## Problem description
Copy every record exactly as it appears in the data below.

## Input data
- Opening Delimiter -

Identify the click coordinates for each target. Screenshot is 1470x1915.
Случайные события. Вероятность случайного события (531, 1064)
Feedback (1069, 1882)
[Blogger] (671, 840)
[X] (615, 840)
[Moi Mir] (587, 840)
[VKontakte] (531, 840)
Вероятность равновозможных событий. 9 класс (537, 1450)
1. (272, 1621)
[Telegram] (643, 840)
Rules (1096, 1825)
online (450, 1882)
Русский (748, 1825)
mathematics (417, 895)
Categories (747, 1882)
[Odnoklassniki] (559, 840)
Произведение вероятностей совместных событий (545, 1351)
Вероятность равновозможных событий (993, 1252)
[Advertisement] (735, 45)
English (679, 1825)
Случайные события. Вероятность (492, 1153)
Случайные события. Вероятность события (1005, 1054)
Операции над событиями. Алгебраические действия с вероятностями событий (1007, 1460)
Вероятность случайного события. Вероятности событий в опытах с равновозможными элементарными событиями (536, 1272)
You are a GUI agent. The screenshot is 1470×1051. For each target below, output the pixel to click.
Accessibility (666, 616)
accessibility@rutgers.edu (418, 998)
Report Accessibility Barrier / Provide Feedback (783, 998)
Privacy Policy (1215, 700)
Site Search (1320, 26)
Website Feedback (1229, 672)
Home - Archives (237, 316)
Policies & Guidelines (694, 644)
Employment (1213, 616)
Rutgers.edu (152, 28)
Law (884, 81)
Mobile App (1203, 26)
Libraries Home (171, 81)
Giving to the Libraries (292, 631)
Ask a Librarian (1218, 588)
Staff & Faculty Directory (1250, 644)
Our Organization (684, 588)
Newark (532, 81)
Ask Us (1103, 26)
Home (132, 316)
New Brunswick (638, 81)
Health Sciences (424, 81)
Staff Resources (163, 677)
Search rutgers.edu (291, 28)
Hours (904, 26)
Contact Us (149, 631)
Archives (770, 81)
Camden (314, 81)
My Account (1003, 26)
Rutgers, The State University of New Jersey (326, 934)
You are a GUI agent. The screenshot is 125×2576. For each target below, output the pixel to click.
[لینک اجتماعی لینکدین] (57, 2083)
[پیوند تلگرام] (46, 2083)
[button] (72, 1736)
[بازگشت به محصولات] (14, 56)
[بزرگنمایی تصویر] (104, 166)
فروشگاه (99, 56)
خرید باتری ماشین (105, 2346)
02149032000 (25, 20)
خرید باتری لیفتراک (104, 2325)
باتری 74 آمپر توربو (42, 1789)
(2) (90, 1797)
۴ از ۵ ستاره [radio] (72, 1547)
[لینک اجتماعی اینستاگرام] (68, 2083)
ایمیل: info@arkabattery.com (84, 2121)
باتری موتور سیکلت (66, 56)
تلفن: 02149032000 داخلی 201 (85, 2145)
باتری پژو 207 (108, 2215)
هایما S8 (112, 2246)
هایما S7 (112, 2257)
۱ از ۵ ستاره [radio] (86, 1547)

- Closing Delimiter -

## Expected answer
Identify the click coordinates for each target. Screenshot is 1470x1915.
Случайные события. Вероятность случайного события (531, 1064)
Feedback (1069, 1882)
[Blogger] (671, 840)
[X] (615, 840)
[Moi Mir] (587, 840)
[VKontakte] (531, 840)
Вероятность равновозможных событий. 9 класс (537, 1450)
1. (272, 1621)
[Telegram] (643, 840)
Rules (1096, 1825)
online (450, 1882)
Русский (748, 1825)
mathematics (417, 895)
Categories (747, 1882)
[Odnoklassniki] (559, 840)
Произведение вероятностей совместных событий (545, 1351)
Вероятность равновозможных событий (993, 1252)
[Advertisement] (735, 45)
English (679, 1825)
Случайные события. Вероятность (492, 1153)
Случайные события. Вероятность события (1005, 1054)
Операции над событиями. Алгебраические действия с вероятностями событий (1007, 1460)
Вероятность случайного события. Вероятности событий в опытах с равновозможными элементарными событиями (536, 1272)
You are a GUI agent. The screenshot is 1470×1051. For each target below, output the pixel to click.
Accessibility (666, 616)
accessibility@rutgers.edu (418, 998)
Report Accessibility Barrier / Provide Feedback (783, 998)
Privacy Policy (1215, 700)
Site Search (1320, 26)
Website Feedback (1229, 672)
Home - Archives (237, 316)
Policies & Guidelines (694, 644)
Employment (1213, 616)
Rutgers.edu (152, 28)
Law (884, 81)
Mobile App (1203, 26)
Libraries Home (171, 81)
Giving to the Libraries (292, 631)
Ask a Librarian (1218, 588)
Staff & Faculty Directory (1250, 644)
Our Organization (684, 588)
Newark (532, 81)
Ask Us (1103, 26)
Home (132, 316)
New Brunswick (638, 81)
Health Sciences (424, 81)
Staff Resources (163, 677)
Search rutgers.edu (291, 28)
Hours (904, 26)
Contact Us (149, 631)
Archives (770, 81)
Camden (314, 81)
My Account (1003, 26)
Rutgers, The State University of New Jersey (326, 934)
You are a GUI agent. The screenshot is 125×2576. For each target below, output the pixel to click.
[لینک اجتماعی لینکدین] (57, 2083)
[پیوند تلگرام] (46, 2083)
[button] (72, 1736)
[بازگشت به محصولات] (14, 56)
[بزرگنمایی تصویر] (104, 166)
فروشگاه (99, 56)
خرید باتری ماشین (105, 2346)
02149032000 (25, 20)
خرید باتری لیفتراک (104, 2325)
باتری 74 آمپر توربو (42, 1789)
(2) (90, 1797)
۴ از ۵ ستاره [radio] (72, 1547)
[لینک اجتماعی اینستاگرام] (68, 2083)
ایمیل: info@arkabattery.com (84, 2121)
باتری موتور سیکلت (66, 56)
تلفن: 02149032000 داخلی 201 (85, 2145)
باتری پژو 207 (108, 2215)
هایما S8 (112, 2246)
هایما S7 (112, 2257)
۱ از ۵ ستاره [radio] (86, 1547)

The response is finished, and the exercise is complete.